* [WORK TO COMPLETE]
a. Answer the following questions using the Pinecone node documentation.
(i) In batches of how many vectors does the node upsert?
(ii) What is the default `limit` for semantic search?
(iii) What is the maximum length of a collection name?
b. Extract the passage of the Pinecone node documentation from "A RocketRide vector" to "and delete tools.", unchanged.
c. Extend the Pinecone node documentation, picking up after its last sentence.
───── TEXT TO READ ─────
# pinecone

A RocketRide vector store node that stores and retrieves embedded documents in a Pinecone index, with agent-callable search, upsert, and delete tools.

## What it does

Stores pre-embedded document chunks in a Pinecone index and retrieves them by semantic (vector) similarity or keyword search. Documents must pass through an embedding node before reaching this node - chunks without an embedding are rejected at write time.

Uses the **Pinecone gRPC SDK** (`PineconeGRPC`) for all data-plane operations and the HTTP client during configuration validation. What RocketRide calls a *collection* maps to a Pinecone **index** (Pinecone's own "collections" feature is not used).

The index is created automatically on first write if it does not yet exist, with the vector dimension taken from the incoming embeddings. Re-ingesting documents whose `objectId` already exists removes the old chunks before writing the new ones, making writes effectively upserts. Vectors are upserted in batches of 50 (well below Pinecone's 100-vector bulk limit) with a 32 MiB payload cap per batch.

The node carries `classType: ["store", "tool"]` and the `invoke` capability. In addition to its data lanes it exposes vector-DB tools to agent nodes in the same pipeline.

---

## Configuration

### Lanes

| Lane in     | Lane out    | Description                                                      |
| ----------- | ----------- | ---------------------------------------------------------------- |
| `documents` | (none)      | Ingest pre-embedded documents into the index                     |
| `questions` | `documents` | Run a search and return matching documents                       |
| `questions` | `answers`   | Run a search and return matching documents as an answer          |
| `questions` | `questions` | Enrich the question with matching documents for downstream nodes |

Semantic search requires the incoming question to carry an embedding (bind an embedding node upstream) and returns up to the filter's `limit` (default 25) top matches scored above the configured threshold. Non-zero offsets are not supported for semantic search and raise an error. Keyword search adds a `$contains` metadata filter on document content.

### Fields

| Field | Type | Description |
|---|---|---|
| `collection` | string | Default "rocketride". Enter the name of the collection. Accepted are: Lower case, alphanumeric characters, hyphens |
| `serverName` | string | Default "pinecone". Namespace for agent-facing tool names, e.g. 'pinecone' exposes tools as pinecone.search / pinecone.upsert / pinecone.delete. Change this when running multiple Pinecone nodes in the same pipeline so their tool names do not collide. |
| `profile` | string | Default "pod-based". Connect to... |
| `provider` | string | Default "pinecone".  |

### Collection naming rules

Configuration validation checks all of the following and reports violations together:

- lowercase letters, numbers, and hyphens only
- no leading or trailing hyphen
- no consecutive hyphens (`--`)
- maximum 45 characters

Validation also authenticates with the API key, and if the index already exists it checks that its deployment type matches the selected profile: a serverless index cannot be used with the pod-based profile and vice versa.
───── DATASET CONTENT ─────
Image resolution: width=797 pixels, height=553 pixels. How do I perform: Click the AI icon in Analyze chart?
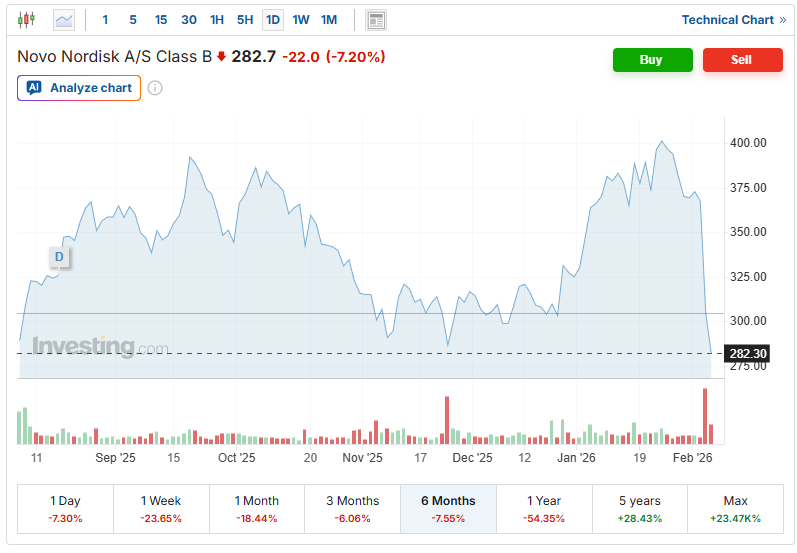(x=34, y=88)
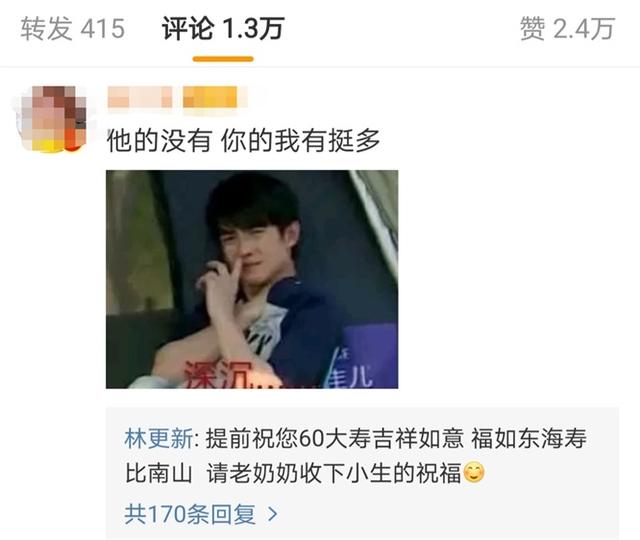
─────
* [THE RESULTS]
a.
(i) 50
(ii) 25
(iii) 45 characters

b.
A RocketRide vector store node that stores and retrieves embedded documents in a Pinecone index, with agent-callable search, upsert, and delete tools.

c.
---

## Profiles

| Profile                                     | Default | Description                                                                        |
| ------------------------------------------- | ------- | ---------------------------------------------------------------------------------- |
| `serverless-dense`                          | yes     | Serverless deployment. New indexes are created in AWS `us-east-1`.                |
| `pod-based`                                 | no      | Pod-based deployment. New indexes are created in `us-east1-gcp` with 1 x `p1.x1` pod. |

The default profile is `serverless-dense`.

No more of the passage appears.